本文
ボタンの変色
解説
素材
ボタンの色に関する事故は、ボタンからの色泣きと金属ボタンの黒変によるものが多い。
- ボタンからの色泣き(写真左)
ボタンの染色は原料の中に染料または顔料を入れて色を出す先染めと、無地ボタンを各種の色に染色する後染めがある。事故となりやすいのは、不適切な工程により染色された後染め製品に多い。ボタンの染色に使用される染料は、ボタンの素材により酸性染料と分散染料が使用されるが、きちんとした後処理を行えば後者の方が湿潤堅牢度に優れている。
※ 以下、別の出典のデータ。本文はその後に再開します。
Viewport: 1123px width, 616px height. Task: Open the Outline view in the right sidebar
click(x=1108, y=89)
よって、酸性染料を使用するラクトボタン等が湿潤堅牢度に劣るといえるが、染料の種類やボタンの種類というよりは、染色工程の不良により事故が生じる場合が多い。
- 金属部分の黒変(写真右)
金属ボタンに使用されている金属の種類には銅、亜鉛、鉄、ニッケルなどがあり、金属の種類によっては、比較的容易に腐食したり、硫黄と反応することにより黒変するものがある。事故は後者が多い。なお、硫化物となることにより黒変する金属は銅、鉛、鉄、ニッケル等で、硫黄の発生源は、ウール、ハイドロサルファイト等の硫黄を含む漂白剤、段ボール、加硫ゴム、温泉等がある。
外観
- ボタンからの色泣き
ボタン周辺に色泣きを生じている。色相は、ボタンと同じか、またはボタンに配合されている色である。
- 金属部分の黒変
ボタンの一部、または全面が黒色に変色している。この事故には硫黄が関与しているため、硫黄発生源の有無について、使用・保管状況を詳細に調査することが必要である。
試験
- ボタンからの色泣き
ボタンの染色堅牢度試験を行う。すなわち、色泣き試験を行う。このとき、試験片の代わりに色泣きを生じたボタンを縫い付ける。
- 金属部分の黒変
金属の定性を行うとともに変色部分および硫黄の発生源と思われるものについてヨウ素・アジ化ナトリウム発泡試験を行う。